American: The Bill Hicks Story

I'm new to Bill Hicks (and stand-up in general) so getting my info from this film might give me a different slant from other Bill Hicks fans. This biography has a particular approach: getting at the subject through the people who knew him best -- family, friends and their archive of photos and video. It's Bill Hicks from the subjective standpoints of those close to him, and the filmmakers take a step back to let them tell the story. This is their testimony, and we judge the truth-value for ourselves. The way they use animation to realize the various episodes described is clever. We don't just get talking heads, but a larger-than-life reconstruction of what they are talking about: a great way to portray the workings of memory.

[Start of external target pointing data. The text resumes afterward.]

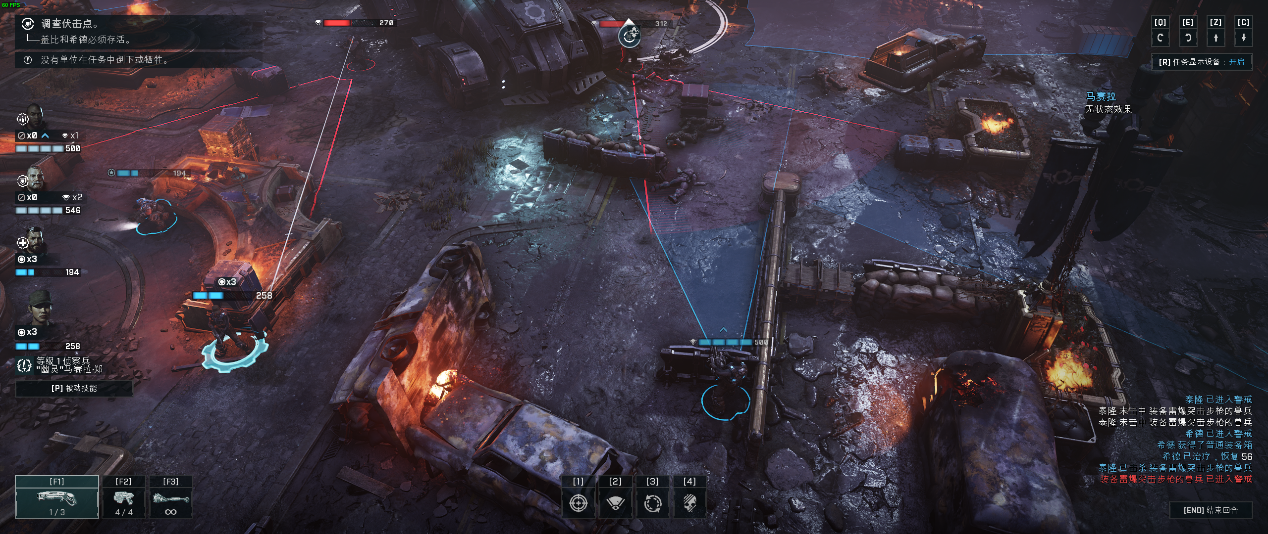The height and width of the screenshot is (534, 1268).
Task: Activate the crosshair shoot ability
Action: tap(577, 503)
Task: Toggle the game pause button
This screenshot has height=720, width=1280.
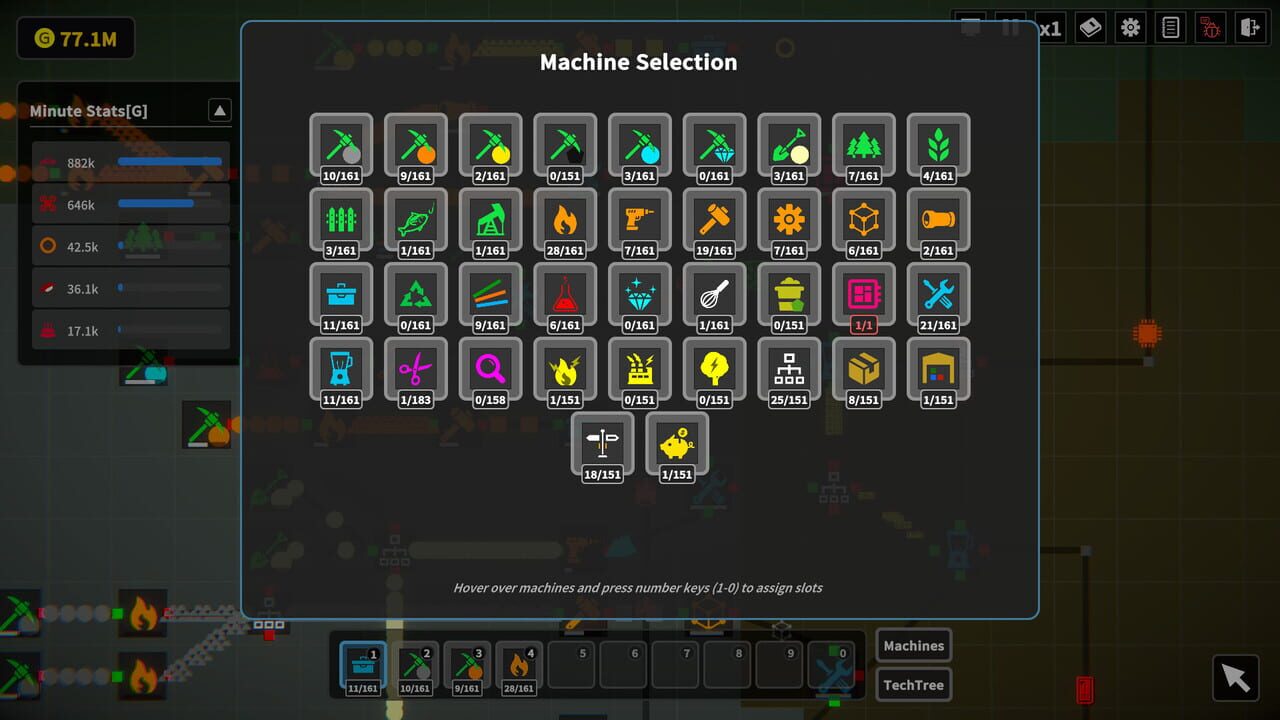Action: tap(1010, 27)
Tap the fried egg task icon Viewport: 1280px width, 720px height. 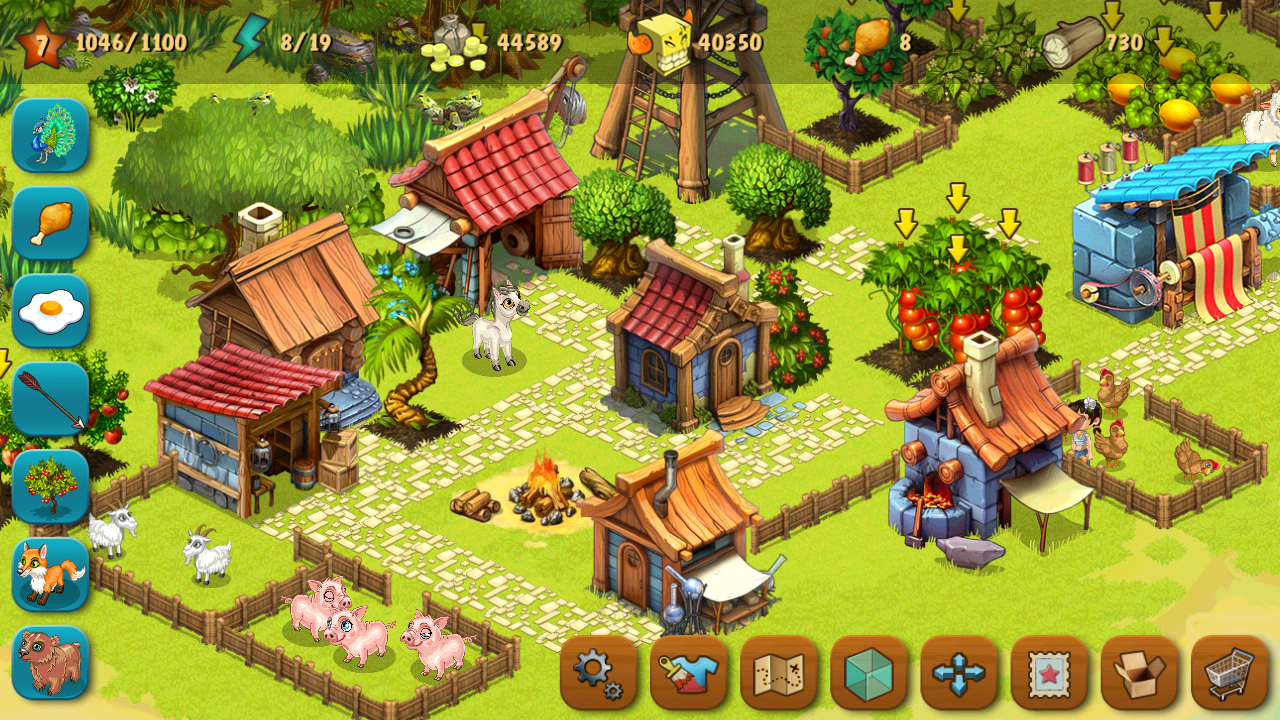click(x=50, y=311)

This is one way of doing biography, valuable perhaps, but with Bill Hicks I think there's a lot that's missed out from the focus on his personal life. As the film makes clear enough, his work was a way of escaping where he came from. Indeed, the info the film provides gets very general whenever Hicks is away from Texas and his family. We don't get many details on this life placed in different contexts. Where does Hicks fit into the history of stand-up comedy? Woody Allen and Richard Pryor are mentioned as influences, but for those that don't know who they are, what did Hicks take from them? What was his influence on others? Why was he so successful in Britain? What did he read? His philosophy can't JUST be explained as a result of a far-out trip on magic mushrooms. How did his stand-up actually WORK? One thing I noticed from the clips was the way Hicks could get away with critiquing American idiocy by co-opting parts of the audience and making them feel that they weren't the stupid ones.

This is stuff a more traditional biography might cover, with input from academics and disciples. Perhaps it has been covered to death elsewhere, which is why this film took this particular route. It provides a very good portrait of the man: hard-working, driven, very American as the title suggests. But my feeling is it missed a lot of what made Bill Hicks such a cult figure.